__Document extract__:
━━━

The Digital Labyrinth: Anonymity and Exploitation in the Gig Economy
The choice of short-term rental platforms is not accidental; it represents a tactical evolution in organized crime, fully embracing the benefits of the digital sharing economy. Traffickers, experts say, are opting for residential rentals at a time when hotels and motels are subject to more stringent local regulations, staff training, and internal oversight.
“With rentals like Airbnb, the challenge is the built-in privacy,” the director of the South Bay Coalition to End Human Trafficking, Sharan Dhanoa, tells the Sun. “There’s no front desk, no night manager. Owners aren’t usually on site. Neighbors may not even know they’re next to a rental. That lack of oversight is exactly what traffickers exploit.”
The absence of staff means there is no one on site to identify potential red flags.
“Typically, we train hotel staff to spot signs,” Ms. Dhanoa said. “But with private rentals, who do you train? Maybe cleaners, but they’re not consistent either. Unless training is mandatory by law, most companies won’t follow through in a meaningful way.”
A spokeswoman for the Trafficking Institute, Ceci Dadisman, tells the Sun that her group’s data shows that since 2010, there have been at least 14 federal human trafficking prosecutions where the sex act occurred in a short term rental such as AirBnb or VRBO.
“Hotels may report suspected criminal activity taking place in their hotel to law enforcement. Indicators such as high volume of foot traffic, presence of underage guests, or suspected prostitution are noticeable to hotel staff and guests,” she said. “Criminal enterprises may find this lack of visibility” in a residential rental “more attractive than a more visible hotel.”
Airbnb has acknowledged the challenge but stressed the infrequency of trafficking incidents on its platform.
“On Airbnb, reported trafficking incidents are rare,” the company tells the Sun in a statement. “Criminal behavior has no place in our community. We take action on concerns reported to us and support law enforcement investigations through a portal and dedicated team.”
Airbnb’s official policy emphasizes that the company has a zero-tolerance policy for human trafficking and has partnered with anti-trafficking groups like Polaris and ECPAT to strengthen prevention. Its measures include employee and host training, predictive analytics to detect suspicious bookings, a dedicated law enforcement portal, and multilingual crisis resources.

━━━

__Problems and tasks__:
1. Reproduce the passage of the article on trafficking in short-term rentals from "Airbnb has acknowledged" to "multilingual crisis resources.".
2. Pick up the article on trafficking in short-term rentals after its last sentence and carry it forward.

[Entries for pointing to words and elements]
━━━

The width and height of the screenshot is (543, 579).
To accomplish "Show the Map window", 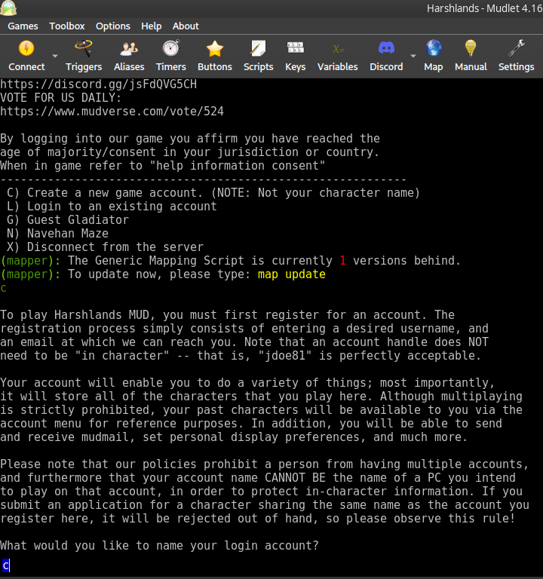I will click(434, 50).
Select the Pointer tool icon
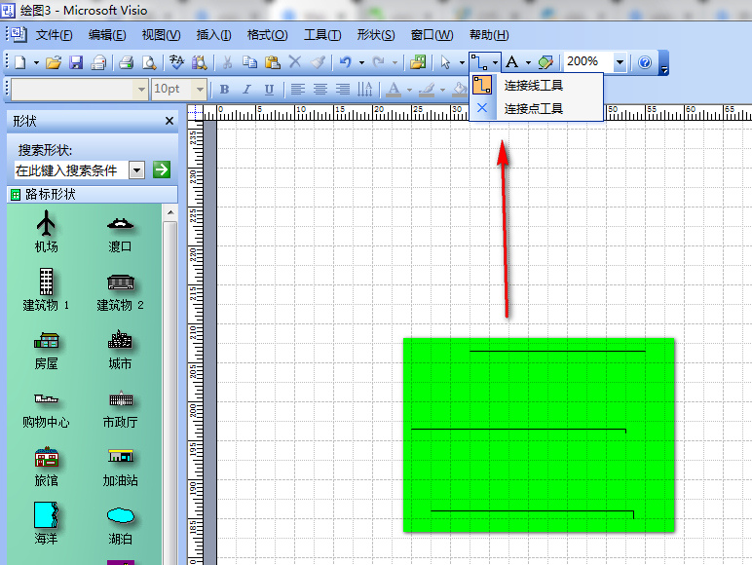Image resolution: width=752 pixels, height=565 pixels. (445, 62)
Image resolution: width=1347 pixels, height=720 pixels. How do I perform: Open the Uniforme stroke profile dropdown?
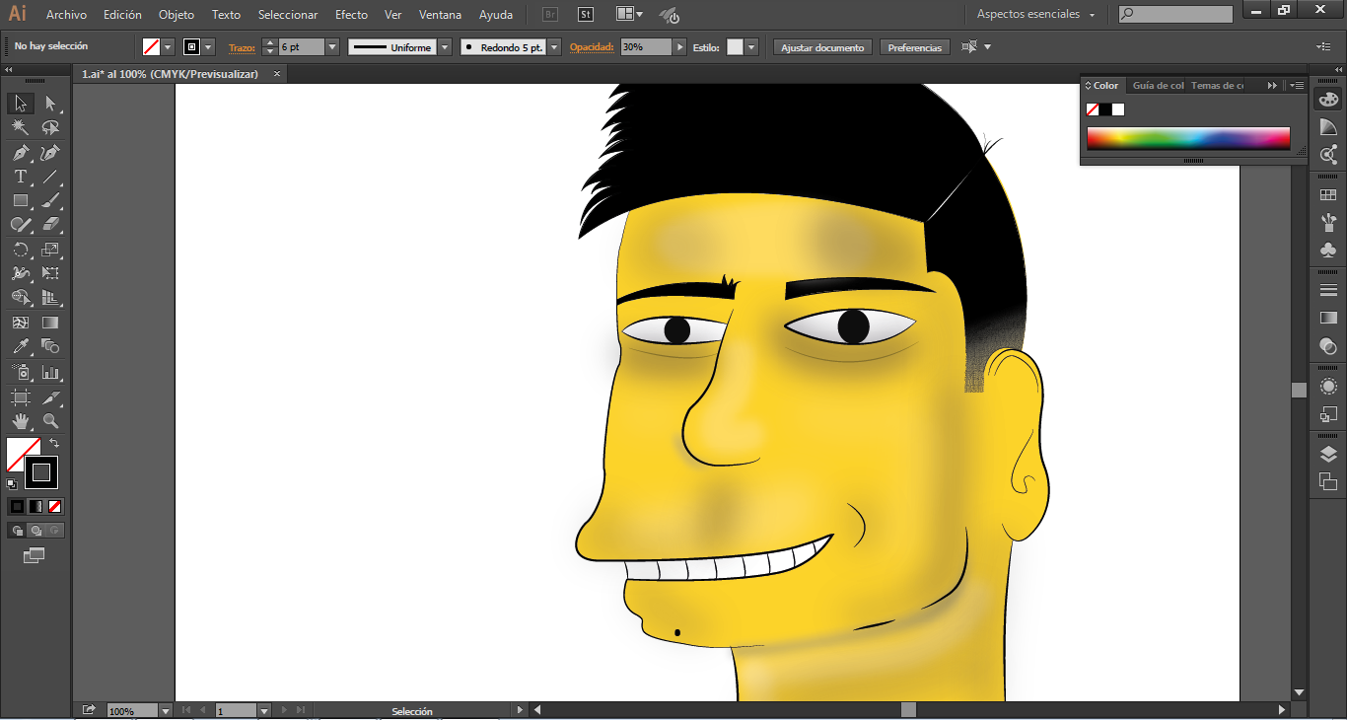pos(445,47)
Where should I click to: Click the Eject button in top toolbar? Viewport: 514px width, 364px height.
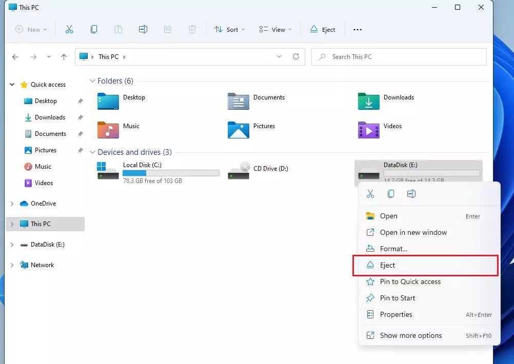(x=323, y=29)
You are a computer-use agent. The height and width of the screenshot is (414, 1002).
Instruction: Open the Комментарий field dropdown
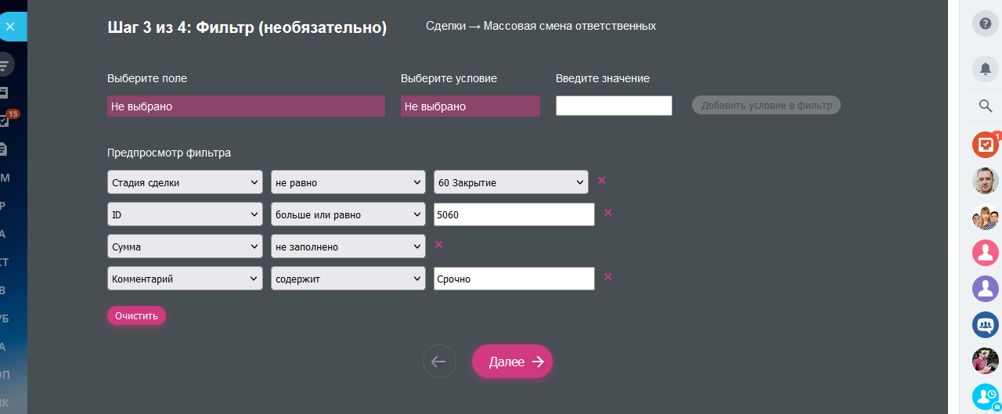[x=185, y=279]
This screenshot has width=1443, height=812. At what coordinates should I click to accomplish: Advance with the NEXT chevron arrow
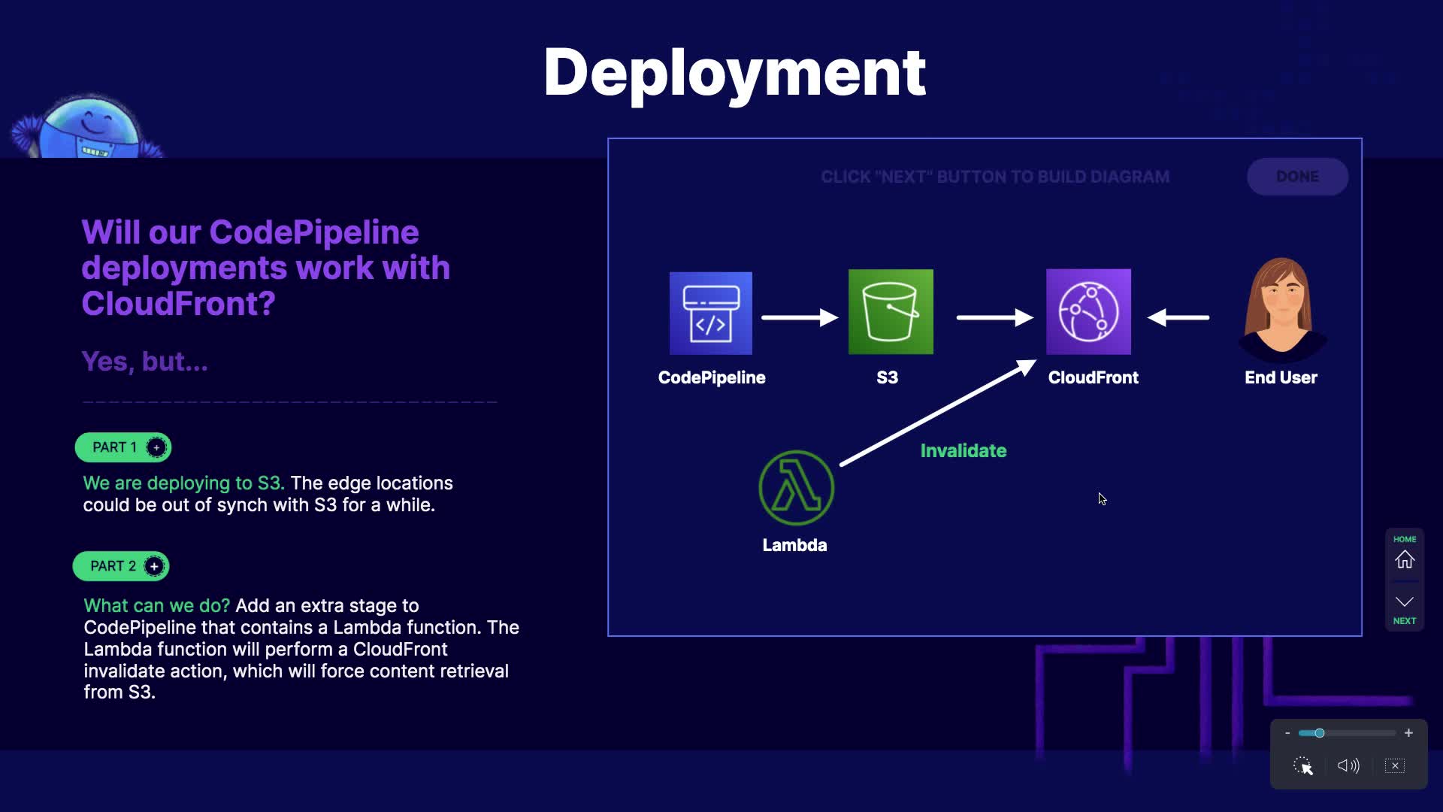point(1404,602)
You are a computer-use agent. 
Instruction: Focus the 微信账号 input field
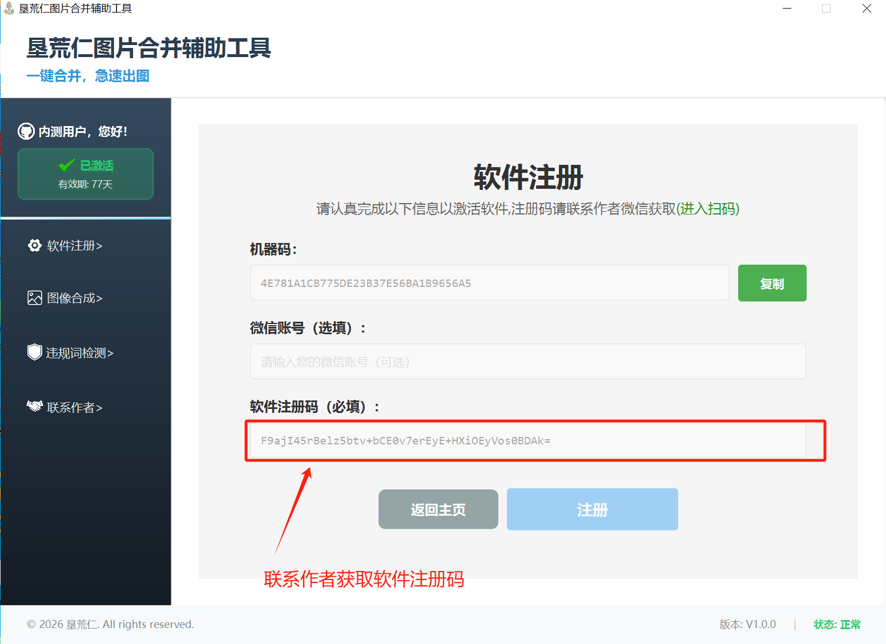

━━━

__Exercise responses__:
1.
Airbnb has acknowledged the challenge but stressed the infrequency of trafficking incidents on its platform.
“On Airbnb, reported trafficking incidents are rare,” the company tells the Sun in a statement. “Criminal behavior has no place in our community. We take action on concerns reported to us and support law enforcement investigations through a portal and dedicated team.”
Airbnb’s official policy emphasizes that the company has a zero-tolerance policy for human trafficking and has partnered with anti-trafficking groups like Polaris and ECPAT to strengthen prevention. Its measures include employee and host training, predictive analytics to detect suspicious bookings, a dedicated law enforcement portal, and multilingual crisis resources.

2.
Airbnb was the first home-sharing platform to sign The Code by ECPAT, formerly known as the End Child Prostitution and Trafficking organization, committing to annual reporting and industry standards for preventing child sexual exploitation. Still, experts note that most measures remain voluntary. And for traffickers, the anonymity is alluring.
The founder of the Human Trafficking Training Center, Dan Nash, tells the Sun that the rental platforms provide traffickers with one more avenue for their criminal activity.
“But has it changed the landscape dramatically in what we see day-to-day? I’d say no,” he continued. “Mobility has always been there. What’s new is the tech convenience.”
Closing the Gaps: Regulation, Law Enforcement, and the Human Cost
For police, the proliferation of short-term rentals has complicated detection, given the overall lack of trafficking awareness and training among law enforcement personnel.
“Law enforcement can observe and surveil public areas of a hotel, obtain digital forensic evidence from the location through legal process, and can conduct undercover operations in a controlled manner,” Ms. Dadisman explained.
“When investigating a criminal operation in a short-term rental, it can become more difficult to discreetly set up or conduct surveillance, especially when the location is in a less visible area like a residence.”
Mr. Nash said an additional problem is a lack of law enforcement training, especially in this new frontier.
“Only about 17 percent of law enforcement in America has any training in human trafficking,” he said. “That means 83 percent have no idea how to identify or investigate it. Even the FBI, DEA, CBP, and U.S. Marshals — they have zero minutes of training. If you want law enforcement to do this work, they need to know how.”
Mr. Nash has seen firsthand how training, when it does happen, changes outcomes.
“We just did a training in Seattle. Two days later, an officer who had been in the session stopped a stolen car — a male driver and a female passenger. The woman had a trafficking tattoo. He told me, ‘I never would’ve known what that tattoo meant without your training,’” Mr. Nash recalled.
“Instead of arresting her for being in a stolen car, he got her into a shelter and started investigating the driver as a trafficker. The outcome was completely different — all because now he knew what to look for and how to handle it.”
Mr. Turner underscored that identifying victims can be labor-intensive and dangerous work for law enforcement personnel, who often must rely on witnesses who interacted closely with those involved.
“You need enough officers, overtime, and fresh faces who aren’t known in the area. Flipping victims to cooperate, wear wires, or help with controlled deliveries takes time and coordination,” he explained.
“Street-level intel from housekeepers or cleaners can also be critical — they notice condoms, clothing, drug paraphernalia. That’s often what gives police enough to move forward safely.”
Even when hotels or short-term rental hosts make reports, follow-up can falter. “If hotels or Airbnbs report prostitution, but law enforcement isn’t trained, nothing happens,” Mr. Nash said.
His advice is blunt: “Ninety to 93 percent of all prostitution is human trafficking. So just report it. Don’t try to figure out if it’s trafficking. Let the police investigate.”
Some states are starting to respond with legislative fixes. North Carolina, for example, now requires vacation rental property managers to adopt reporting procedures and provide biannual anti-trafficking training for employees.
Ms. Dhanoa said such laws may prove to be a model elsewhere, though cost remains a barrier.
“Industries rarely want to add new expenses unless they’re forced to,” she said. “Sometimes it takes lawsuits — survivors suing hotels, for example — to create liability pressure. That’s often what drives companies to support training laws.”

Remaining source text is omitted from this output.